SuboxDoc · July 1, 2010 at 8:42 am
I share your concern– I think that the main thing in regard to dosing is that the person has to take a high enough dose to get on the flat, horizontal part of the dose/response graph. At low doses, buprenorphine essentially acts as an agonist, where increases in blood levels cause in increase in opiate effect and decreases cause cravings and withdrawal. It is only when the person is beyond the ‘ceiling’ that the unique actions of buprenorphine come out– i.e. as the blood level drops between doses, the opiate effect remains constant, preventing the development of cravings and the obsession to use.
Because of the ceiling effect, a person’s tolerance does not change all that much as the dose is raised from 4 to 16 mg.
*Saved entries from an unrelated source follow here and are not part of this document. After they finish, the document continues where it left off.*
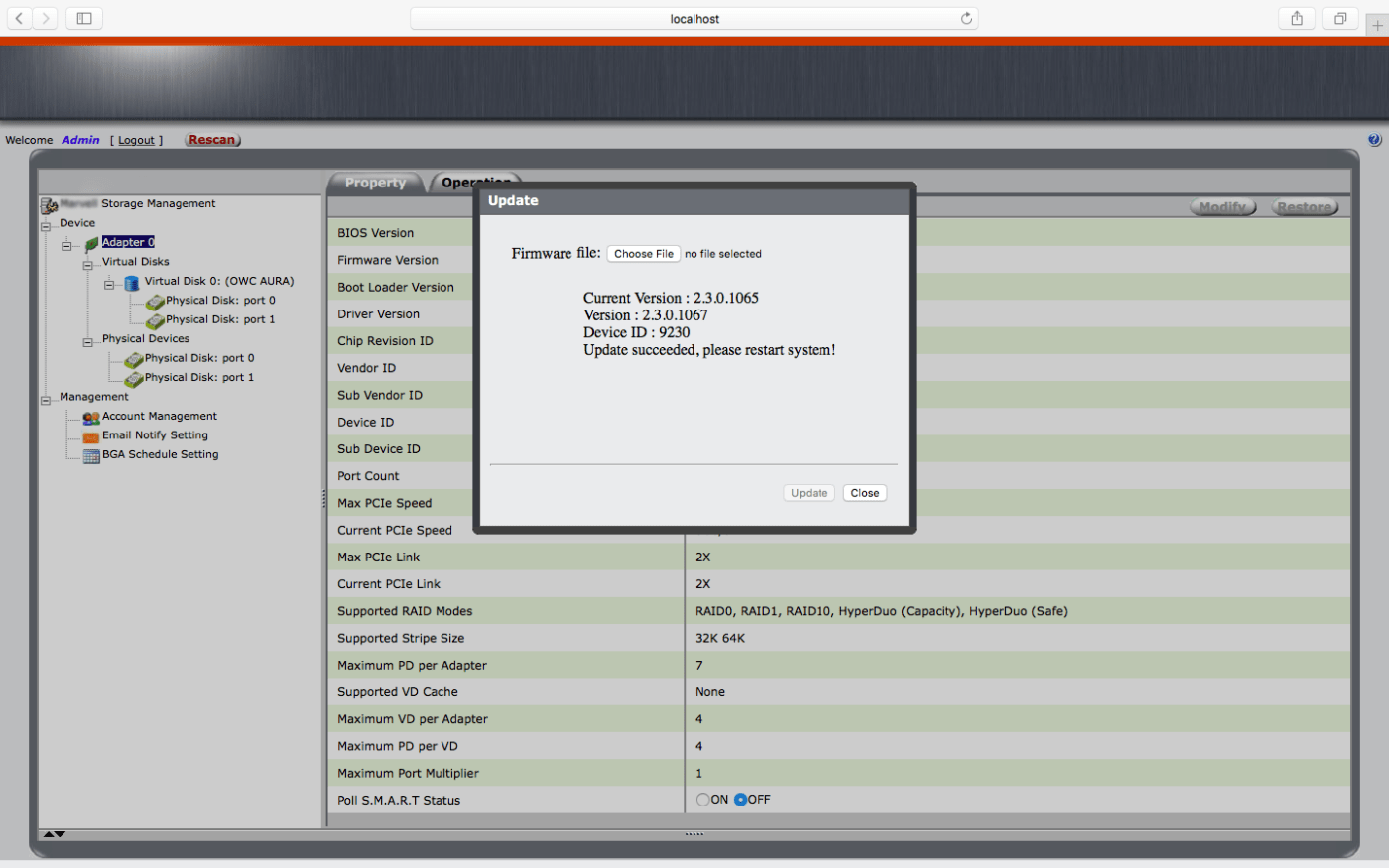The width and height of the screenshot is (1389, 868).
Task: Close the Update dialog
Action: [864, 493]
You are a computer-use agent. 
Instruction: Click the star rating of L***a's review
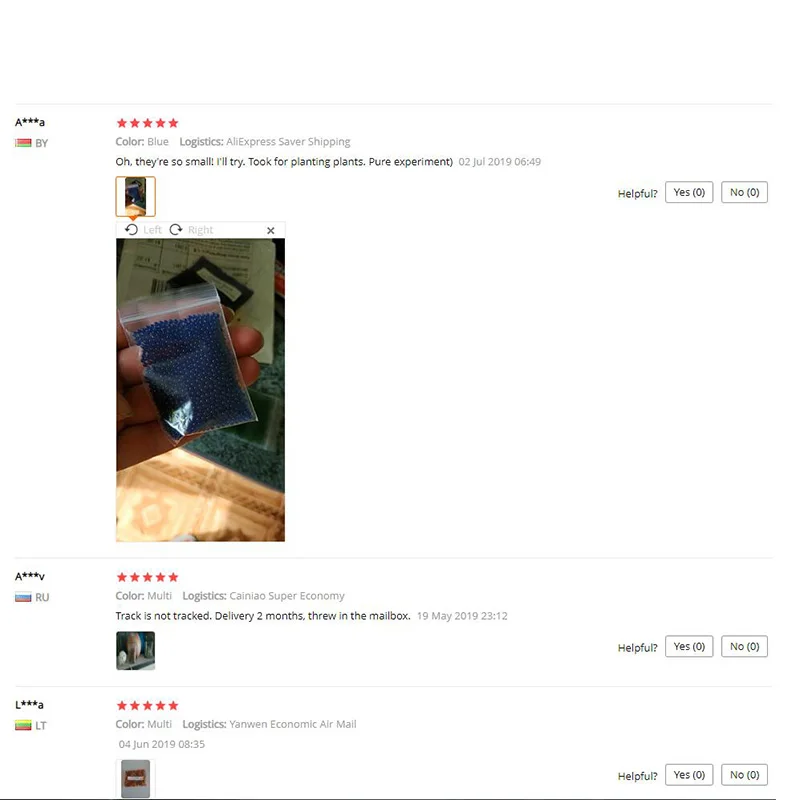(147, 706)
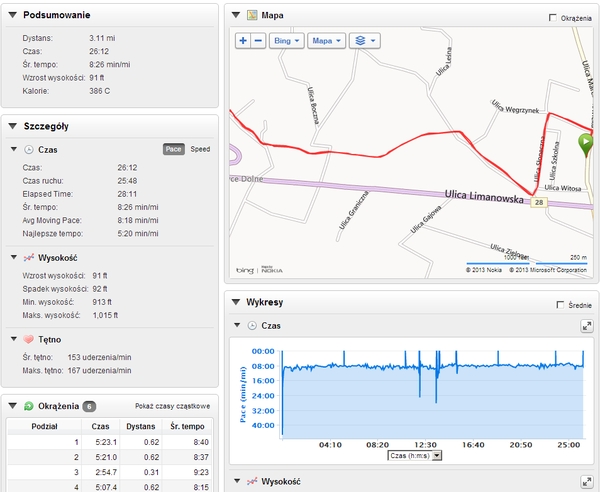This screenshot has height=492, width=600.
Task: Click the green laps icon beside Okrążenia
Action: point(28,406)
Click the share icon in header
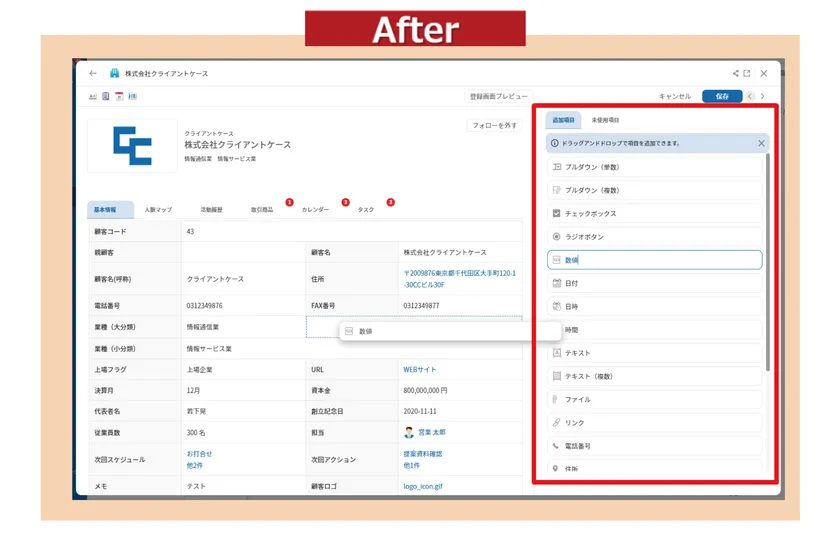Viewport: 840px width, 539px height. coord(736,73)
Both doses have similar opiate effects, meaning similar tolerance levels. The main problem with being on higher doses of buprenorphine is that it becomes much higher to overcome receptor blockade in the case of injury or surgery.
whiskey fish · July 20, 2010 at 1:13 pm
How long does it generally take to taper someone off 10-20 mg a day of hydrocodone using Suboxone? I understand that each case is different and it depends on how much of the withdrawals a user is willing to expierence, but how long would you say? I’ve gone cold turkey before and after about 6 days I was starting to feel better.
SuboxDoc · July 20, 2010 at 6:28 pm
To be honest I probably wouldn’t use Suboxone for that situation. The opioid activity of even a quarter tablet of Suboxone is much greater than 20 mg of hydrocodone; in fact, it would be similar to about 80 – 100 mg of hydrocodone. So you would be taking a huge step up the tolerance ladder by taking buprenorphine. The ceiling effect of buprenorphine would make it very difficult to use even a very small dose of buprenorphine; you would have to take maybe 1/10th of a tablet to start the taper, and even that would probably cause a significant opioid ‘buzz’ that would push tolerance in the wrong direction.
20 mg of hydrocodone is not a high dose by most standards; in my practice the average dose of addicts seeking treatment is between 100 and 400 mg of oxycodone per day, with the highest up around 800 mg per day of oxycodone. Hydrocodone is weaker than oxycodone; 20 my of hydrocodone is about as potent as 12 mg of oxycodone. So I would recommend going ‘cold turkey’ from your current level, and I would think that by the end of the week you’ll be OK. Of course, the problem most addicts have is STAYING clean, not GETTING clean.
Good luck,
JJ
Jason · July 21, 2017 at 1:40 am
I wholeheartedly agree with your statement “Patients have a right to know if they are having their tolerance increased in my opinion, given the misery involved in bringing tolerance down. It is also important to tell people with lower tolerances that they are going to get a buzz from buprenorphine for a few days because of the potency of buprenorphine.”
As I’ve detailed in a post on another one of your blog entries, I was not informed of the effect on tolerance nor the drugs poor analgesic capabilities when compared to a a full agonist of less potency. I was on an even lower dose than JJ’s 20mg… I was on 5mg, twice a day (10mg total) for three months. I’m not sure what the doctor saw in my medical history… but he did have my urine sample to validate any toxicology findings. Whatever he saw, he recommended the 2mg strips, which as you said, caused a significant opioid high. I never had a feeling remotely close to that on the hydrocodone. I’ve now been on Suboxone for almost three years.
I only wish I had researched the medication before starting it… maybe I would have found your site and read these recommendations.
Jeffrey Junig MD PhD · July 24, 2017 at 7:41 pm
I responded to that other post… yes, you should have been given better information when the medication was started, without question.